The approach is known to be implemented by creating vapor–gas bubbles in a heterogeneous system by sharply reducing the pressure to the saturated vapor pressure at a given temperature. With a following sharp increase in pressure, the bubbles collapse with the release of a short powerful pulse. Accompanying this phenomenon, shock waves, microcavitation, cumulative microjets, and vortices cause Rayleigh–Taylor and Kelvin–Helmholtz instabilities on interfacial surfaces, leading to intensive fragmentation during the dispersed phase, an increase in the interface, and an increase in the rate of the mass and heat transfer processes [6,7].
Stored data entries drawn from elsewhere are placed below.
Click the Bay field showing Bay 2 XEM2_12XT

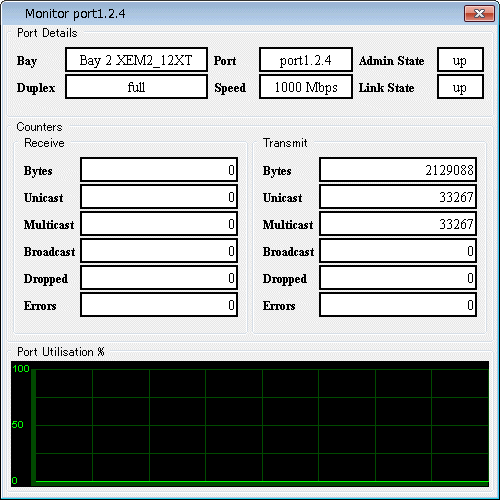[x=136, y=60]
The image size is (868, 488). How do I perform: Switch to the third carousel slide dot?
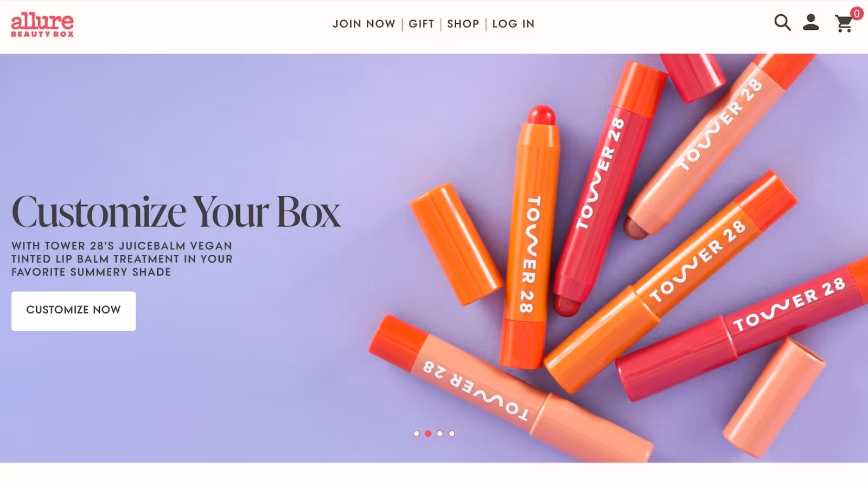pos(440,434)
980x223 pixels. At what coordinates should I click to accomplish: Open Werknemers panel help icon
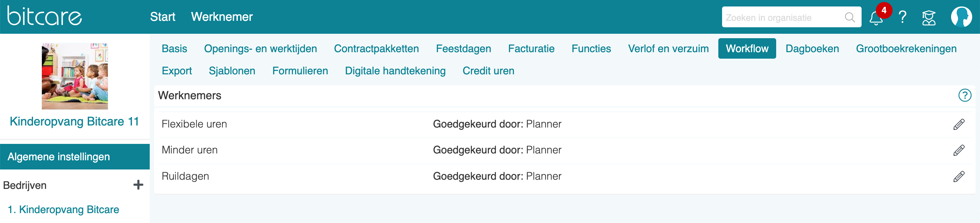(964, 95)
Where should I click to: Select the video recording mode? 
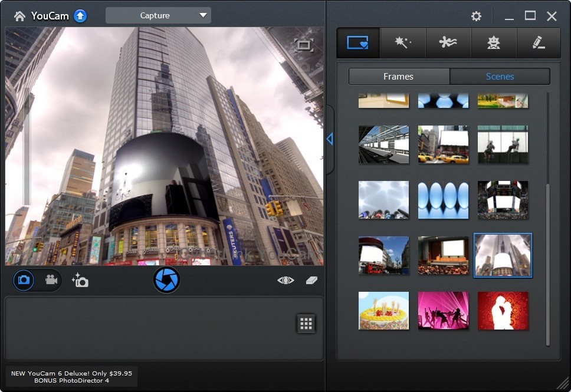(x=51, y=280)
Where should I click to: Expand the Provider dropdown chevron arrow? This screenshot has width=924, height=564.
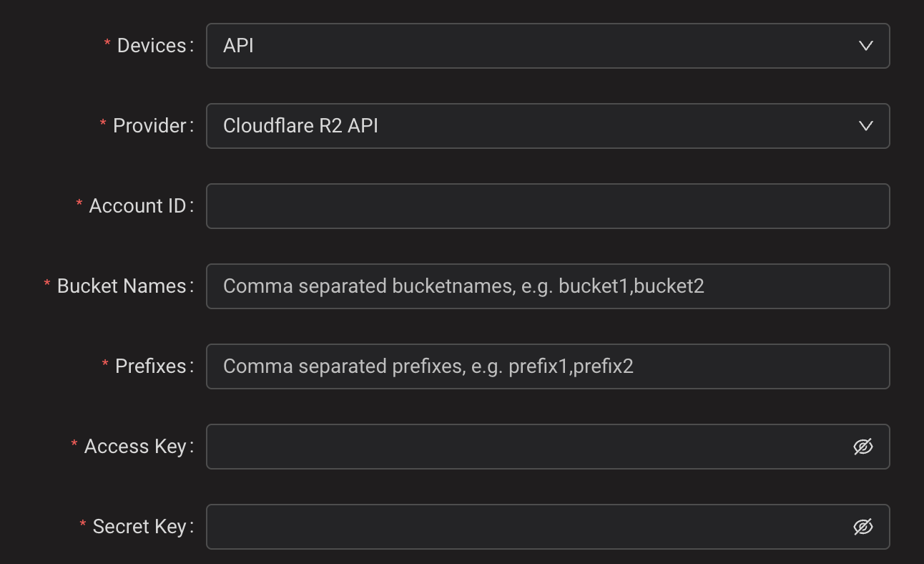pos(865,126)
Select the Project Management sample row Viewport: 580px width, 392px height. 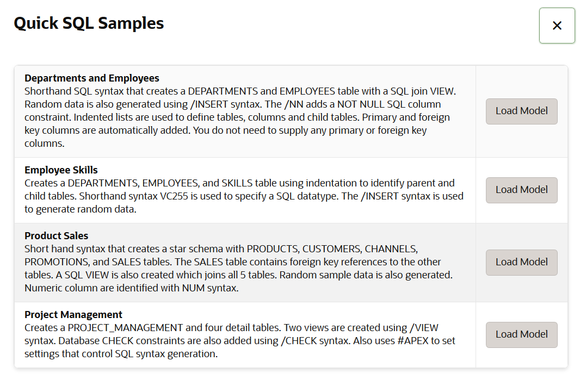[x=245, y=334]
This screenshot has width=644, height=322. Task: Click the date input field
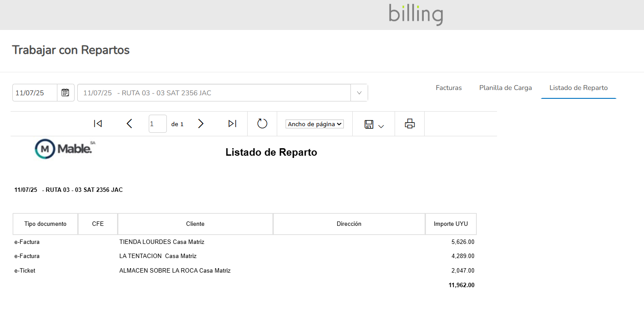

To form the dispersed phase, it is necessary to use sufficiently rigid mechanisms of influence with a high level of specific power (energy dissipation rate) in the pulse, which requires the use of high-speed devices for a sharp change in the hydrodynamic parameters in the system. In this case, such processes should be carried out in flow type devices with intensive exposure in a small working volume, which eliminates the circulation and repeated imposition of effects on the already-processed system and, consequently, additional energy costs. This principle is implemented in a number of elementary devices connected in series, a common feature of which is the design in the form of a pipe with a periodically changing cross-section area. In this case, a change in the channel configuration leads to pulsations of velocity, flow pressure, and shear stresses, as well as enhanced vortex formation caused by the separation of the flow from the walls thanks to sudden expansion. The intentional generation of vortices in some pulsating devices of the tubular type [8,9,10,11] allows for classifying these devices as so-called static mixers. An extensive review by Thakur et al. [12] represents the main types of commercially available static mixers, along with the area on their industrial application for mixing, heat and mass transfer, and emulsification. Several significant reviews have been devoted to more-specific topics: the application of static mixers in organic chemistry [13], the synthesis of pharmaceutical ingredients [14], etc. Current advances in liquid–liquid mixing in static mixers has been presented in a recent review [15].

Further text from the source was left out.